Text:
Die konstituierende Sitzung im Bezirksrat Saarbrücken West sorgte für Furore. Ein AfD-Politiker wurde zum Beigeordneten gewählt. Doch von wem kamen die Stimmen? CDU und SPD beschuldigen sich gegenseitig.
Dass es am 11. Juli im Saarbrücker Westen spannend werden würde, das war im Vorhinein klar. „Wir hatten uns an dem Wochenende nach der Stichwahl das erste Mal auf Kreisebene getroffen“, erzählt CDU Saarbrücken West Chef Andreas Neumüller. „Wir haben uns darüber ausgetauscht, wie wir eine gemeinsame Lösung finden und zusammenkommen. Ich habe an den Abend schon gesagt, dass es teilweise massive Vorbehalte seitens der CDU-Fraktion gegenüber der zuletzt amtierenden Bezirksbürgermeisterin Isolde Ries gibt und es viel Vertrauensarbeit braucht, um dort einen gemeinsamen Weg zu gehen.“ Konkret werfe die CDU der Sozialdemokratin Polemik und Parteipolitik statt echtem Interesse am Bezirk vor. „Wir hatten nach den Gesprächen allerdings nicht den Eindruck, dass Isolde Ries sich auf unsere Wünsche einlässt“, so Neumüller weiter. Das habe er auch dem SPD Gersweiler Vorsitzenden Bernd Weber per Mail mitgeteilt, mit der Bitte einen „konsensfähigen Kandidaten“ aufzustellen – eine Antwort habe er nie erhalten. „Hätte die SPD einfach gesagt, sie lassen einen anderen antreten, dann wäre auf jeden Fall ein Sozialdemokrat Bezirksbürgermeister geworden“, so Neumüller.

Vorliegende Datensätze:
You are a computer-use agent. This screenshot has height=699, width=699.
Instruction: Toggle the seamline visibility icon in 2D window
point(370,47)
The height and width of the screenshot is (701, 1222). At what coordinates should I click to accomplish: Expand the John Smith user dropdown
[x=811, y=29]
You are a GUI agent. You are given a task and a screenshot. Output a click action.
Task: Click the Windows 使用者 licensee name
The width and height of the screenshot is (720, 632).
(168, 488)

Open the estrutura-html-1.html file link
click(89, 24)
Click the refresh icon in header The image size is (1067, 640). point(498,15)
==
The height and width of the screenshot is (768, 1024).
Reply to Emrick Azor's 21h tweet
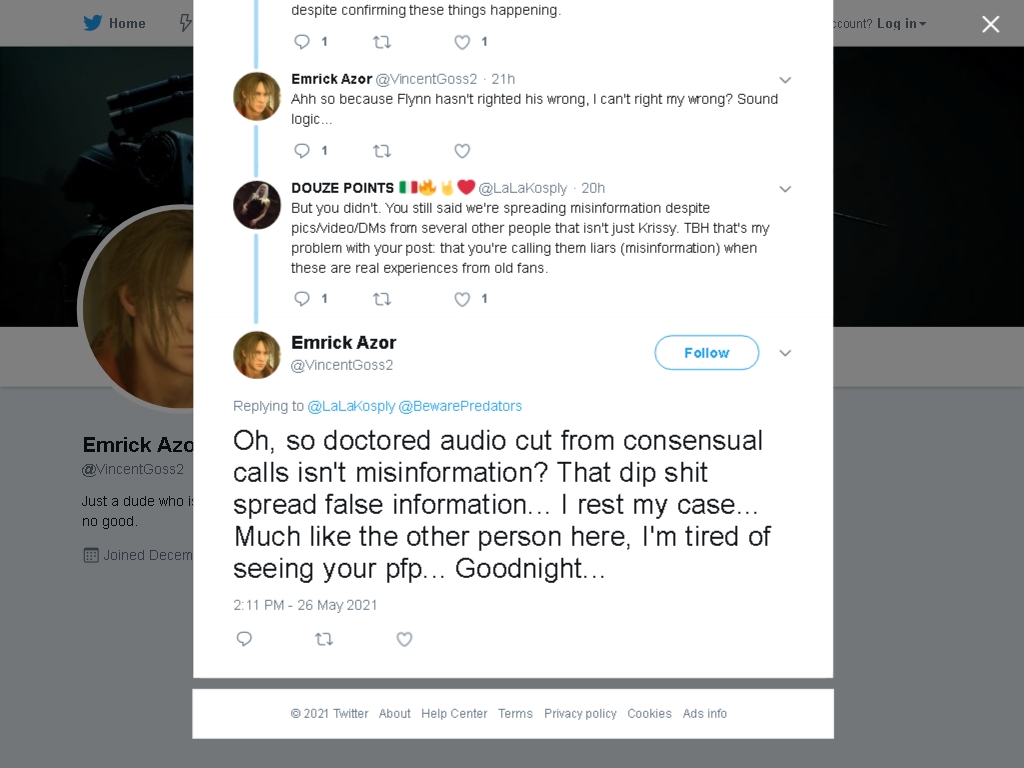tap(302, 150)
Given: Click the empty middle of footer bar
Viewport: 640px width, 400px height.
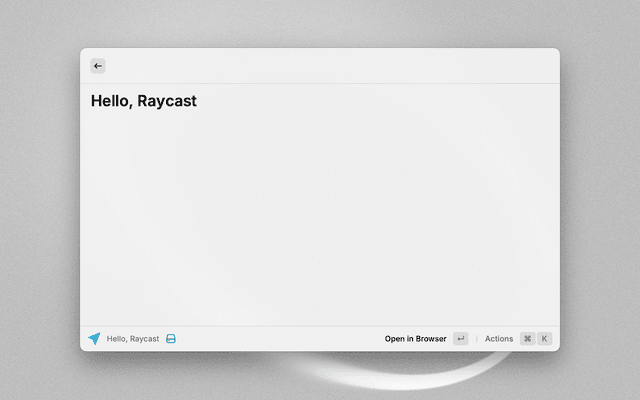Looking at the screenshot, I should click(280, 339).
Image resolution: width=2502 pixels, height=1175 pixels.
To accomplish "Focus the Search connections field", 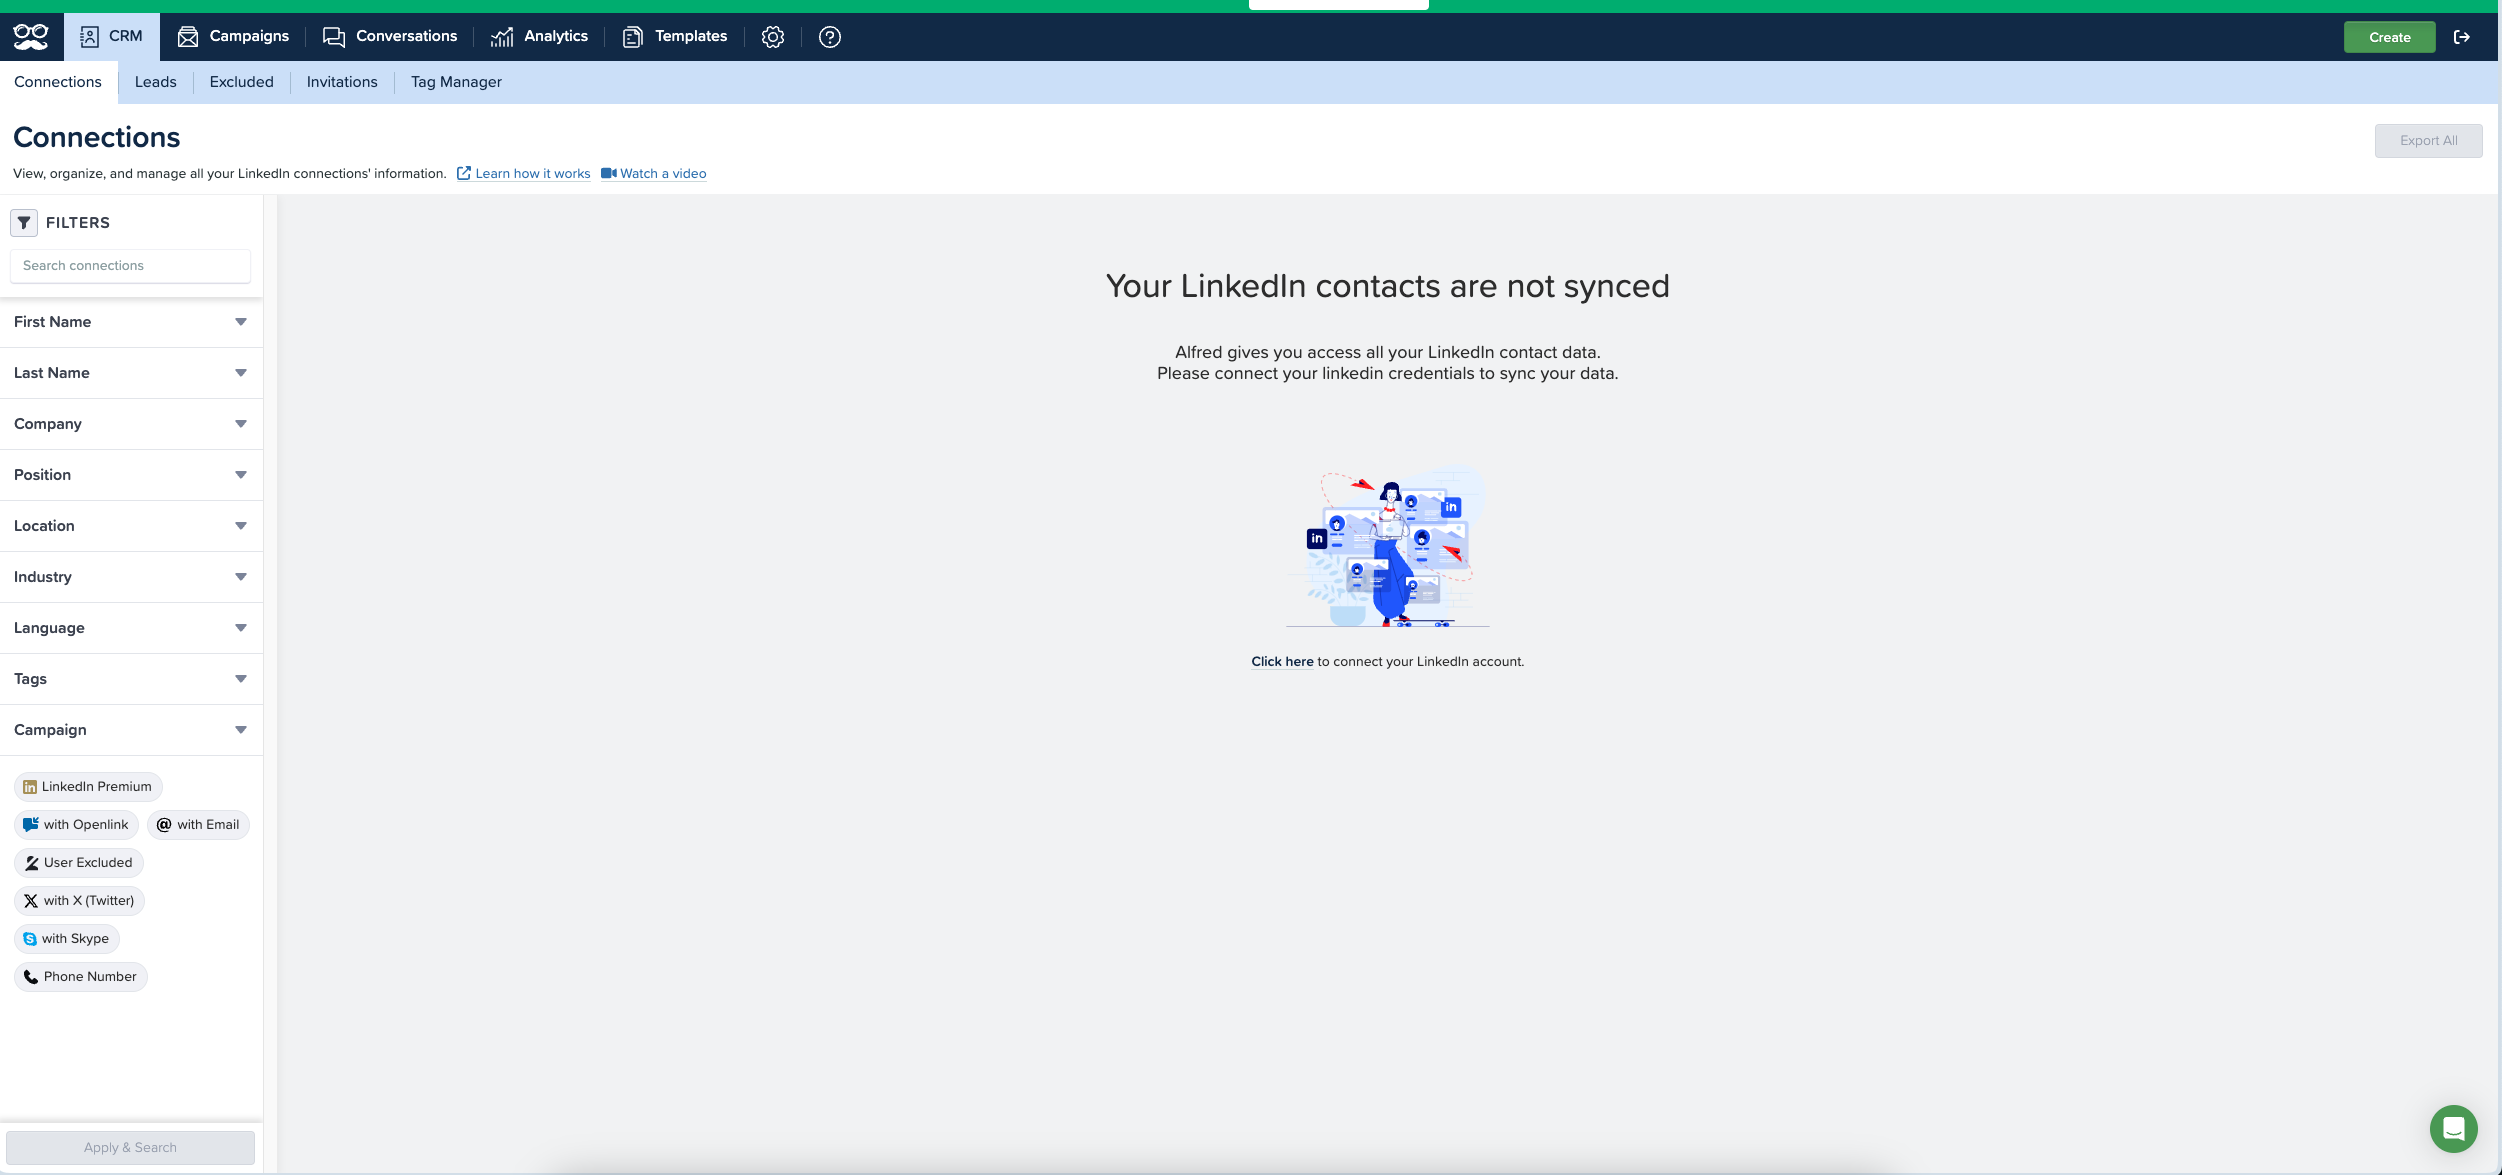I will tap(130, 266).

Der Auftrag: Führe den Text über die Wahl des AfD-Beigeordneten im Bezirksrat Saarbrücken West im Anschluss an seinen letzten Satz weiter.

Das Ergebnis:
Der weitere Ablauf ist bekannt: Nachdem die CDU nach einander jedes einzelne SPD-Fraktions-Mitglied als Bezirksbürgermeisterkandidat vorgeschlagen hatten, die aber alle ablehnten, scheiterte Isolde Ries in zwei Wahlgängen an der Mehrheitsfindung. Beim dritten nominierte die CDU Hans-Jürgen Altes, der mit einer 11-zu-10-Mehrheit gewann. Eine Mehrheit, die mutmaßlich mit Stimmen aus der AfD, die bei der vergangenen Wahl einen großen Stimmzuwachs zu verzeichnen hatten und somit nun auf fünf Plätze im Rat kommen, zustande kam. Zum Vergleich: Die CDU hat sechs Plätze, die SPD acht, Linke und Grüne jeweils einen. Doch Altes Wahlerfolg habe auch bei der AfD für „großes Erstaunen“ gesorgt, wie Werner Schwaben berichtet: „Nicht alle Stimmen gingen von uns zur CDU“, erzählt er.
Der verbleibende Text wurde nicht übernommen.